*What the exercise asks*: Search the records for the string "axis", then copy each line where it appears.

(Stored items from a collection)
__________________________________________________

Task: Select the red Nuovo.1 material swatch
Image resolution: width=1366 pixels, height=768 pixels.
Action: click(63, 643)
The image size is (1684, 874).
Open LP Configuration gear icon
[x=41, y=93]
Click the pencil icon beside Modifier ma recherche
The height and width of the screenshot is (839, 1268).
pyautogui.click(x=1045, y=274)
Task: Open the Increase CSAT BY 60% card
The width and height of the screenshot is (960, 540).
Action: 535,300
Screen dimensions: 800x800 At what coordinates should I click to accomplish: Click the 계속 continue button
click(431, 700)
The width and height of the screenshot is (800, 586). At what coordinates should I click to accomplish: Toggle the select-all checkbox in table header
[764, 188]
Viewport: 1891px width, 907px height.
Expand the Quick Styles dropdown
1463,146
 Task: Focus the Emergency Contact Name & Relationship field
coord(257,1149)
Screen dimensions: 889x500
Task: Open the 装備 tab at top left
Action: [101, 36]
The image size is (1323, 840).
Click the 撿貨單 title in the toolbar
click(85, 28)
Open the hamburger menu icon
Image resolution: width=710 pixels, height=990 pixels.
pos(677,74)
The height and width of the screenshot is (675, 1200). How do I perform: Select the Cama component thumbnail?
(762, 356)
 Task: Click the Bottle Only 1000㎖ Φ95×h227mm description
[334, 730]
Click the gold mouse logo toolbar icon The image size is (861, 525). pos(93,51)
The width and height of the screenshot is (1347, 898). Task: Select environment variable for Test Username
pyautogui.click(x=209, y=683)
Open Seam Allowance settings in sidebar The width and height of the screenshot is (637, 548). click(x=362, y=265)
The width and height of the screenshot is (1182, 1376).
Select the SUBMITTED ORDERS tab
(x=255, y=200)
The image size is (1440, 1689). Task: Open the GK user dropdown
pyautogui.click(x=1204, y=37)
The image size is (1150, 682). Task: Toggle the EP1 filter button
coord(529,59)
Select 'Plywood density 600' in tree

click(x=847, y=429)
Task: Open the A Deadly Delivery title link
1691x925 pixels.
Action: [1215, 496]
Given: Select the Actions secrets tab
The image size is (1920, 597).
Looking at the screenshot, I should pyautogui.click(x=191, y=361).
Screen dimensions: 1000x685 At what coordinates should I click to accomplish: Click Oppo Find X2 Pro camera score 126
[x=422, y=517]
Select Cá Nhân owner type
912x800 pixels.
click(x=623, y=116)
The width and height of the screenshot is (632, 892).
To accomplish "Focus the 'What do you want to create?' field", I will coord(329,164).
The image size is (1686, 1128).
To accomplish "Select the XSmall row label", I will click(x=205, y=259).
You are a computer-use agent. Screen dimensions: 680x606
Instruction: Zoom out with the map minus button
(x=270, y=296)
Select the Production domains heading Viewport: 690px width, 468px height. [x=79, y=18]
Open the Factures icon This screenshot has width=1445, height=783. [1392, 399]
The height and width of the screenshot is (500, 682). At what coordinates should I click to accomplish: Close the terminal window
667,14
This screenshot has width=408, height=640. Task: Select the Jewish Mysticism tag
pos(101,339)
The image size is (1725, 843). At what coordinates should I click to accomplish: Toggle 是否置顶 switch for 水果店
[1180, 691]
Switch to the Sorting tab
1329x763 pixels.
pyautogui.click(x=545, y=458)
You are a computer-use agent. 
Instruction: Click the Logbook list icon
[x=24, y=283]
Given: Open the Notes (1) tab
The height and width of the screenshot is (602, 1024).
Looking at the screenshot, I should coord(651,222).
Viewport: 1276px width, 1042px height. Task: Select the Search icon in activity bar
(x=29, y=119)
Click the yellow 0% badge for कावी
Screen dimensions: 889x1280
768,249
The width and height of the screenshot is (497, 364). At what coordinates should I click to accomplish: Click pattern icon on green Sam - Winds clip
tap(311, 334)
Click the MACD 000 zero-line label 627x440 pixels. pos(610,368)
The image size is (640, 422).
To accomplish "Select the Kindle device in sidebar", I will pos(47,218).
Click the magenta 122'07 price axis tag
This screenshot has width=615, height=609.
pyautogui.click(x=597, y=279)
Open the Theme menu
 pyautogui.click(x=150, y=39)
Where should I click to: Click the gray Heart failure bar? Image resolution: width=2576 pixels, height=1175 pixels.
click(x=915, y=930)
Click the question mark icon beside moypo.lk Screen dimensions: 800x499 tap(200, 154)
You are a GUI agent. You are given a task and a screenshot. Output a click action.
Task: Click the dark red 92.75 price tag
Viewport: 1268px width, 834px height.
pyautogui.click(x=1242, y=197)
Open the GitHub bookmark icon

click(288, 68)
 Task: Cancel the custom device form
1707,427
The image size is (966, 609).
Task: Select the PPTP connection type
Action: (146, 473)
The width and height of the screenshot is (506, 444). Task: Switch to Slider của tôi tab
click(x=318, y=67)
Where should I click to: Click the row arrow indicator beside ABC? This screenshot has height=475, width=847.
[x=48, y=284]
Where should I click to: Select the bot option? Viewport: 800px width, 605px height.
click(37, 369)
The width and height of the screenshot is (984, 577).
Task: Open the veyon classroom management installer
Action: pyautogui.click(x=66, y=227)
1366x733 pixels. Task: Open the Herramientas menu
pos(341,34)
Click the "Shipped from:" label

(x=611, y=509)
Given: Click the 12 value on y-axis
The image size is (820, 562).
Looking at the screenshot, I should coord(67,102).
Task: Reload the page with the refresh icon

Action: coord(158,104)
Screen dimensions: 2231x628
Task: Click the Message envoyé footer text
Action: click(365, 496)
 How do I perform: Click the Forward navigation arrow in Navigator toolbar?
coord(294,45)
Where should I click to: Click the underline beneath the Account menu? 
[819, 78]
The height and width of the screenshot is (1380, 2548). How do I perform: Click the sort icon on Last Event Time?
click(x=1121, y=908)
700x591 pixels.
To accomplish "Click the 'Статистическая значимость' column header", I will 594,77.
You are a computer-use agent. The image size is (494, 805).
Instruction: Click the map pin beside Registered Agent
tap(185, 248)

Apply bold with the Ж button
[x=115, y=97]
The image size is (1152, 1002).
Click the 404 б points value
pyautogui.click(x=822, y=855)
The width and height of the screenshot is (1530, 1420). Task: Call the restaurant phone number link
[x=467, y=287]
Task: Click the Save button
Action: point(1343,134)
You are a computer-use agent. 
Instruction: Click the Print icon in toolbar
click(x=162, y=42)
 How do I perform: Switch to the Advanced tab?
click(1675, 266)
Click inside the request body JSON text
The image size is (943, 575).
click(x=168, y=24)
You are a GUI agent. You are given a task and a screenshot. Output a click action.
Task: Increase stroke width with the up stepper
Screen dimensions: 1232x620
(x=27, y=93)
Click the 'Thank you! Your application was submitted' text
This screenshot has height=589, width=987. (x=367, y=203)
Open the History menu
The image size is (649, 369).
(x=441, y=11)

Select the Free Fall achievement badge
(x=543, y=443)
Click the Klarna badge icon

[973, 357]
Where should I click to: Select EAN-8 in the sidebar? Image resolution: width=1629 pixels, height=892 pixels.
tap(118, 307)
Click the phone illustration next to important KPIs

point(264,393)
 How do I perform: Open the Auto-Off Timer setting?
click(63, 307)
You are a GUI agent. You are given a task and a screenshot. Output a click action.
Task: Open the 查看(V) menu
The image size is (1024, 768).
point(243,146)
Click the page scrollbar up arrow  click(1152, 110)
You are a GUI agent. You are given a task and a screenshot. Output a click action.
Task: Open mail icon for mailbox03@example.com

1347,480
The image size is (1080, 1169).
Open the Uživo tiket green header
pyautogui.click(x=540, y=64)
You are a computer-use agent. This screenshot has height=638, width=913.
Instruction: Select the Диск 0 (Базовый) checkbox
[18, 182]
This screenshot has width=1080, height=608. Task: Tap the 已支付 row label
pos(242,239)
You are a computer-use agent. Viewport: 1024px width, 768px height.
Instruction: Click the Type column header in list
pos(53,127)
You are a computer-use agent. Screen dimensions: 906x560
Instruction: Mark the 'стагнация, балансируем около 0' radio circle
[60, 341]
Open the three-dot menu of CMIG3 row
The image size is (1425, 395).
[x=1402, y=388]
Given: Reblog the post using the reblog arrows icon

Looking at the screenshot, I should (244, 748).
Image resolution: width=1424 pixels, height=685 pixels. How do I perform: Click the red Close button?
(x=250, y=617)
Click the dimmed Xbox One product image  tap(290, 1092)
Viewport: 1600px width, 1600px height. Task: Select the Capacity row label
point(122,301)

__________________________________________________

*Finished exercise*:
Click the magenta 122'07 price axis tag
Given: Click the 12 value on y-axis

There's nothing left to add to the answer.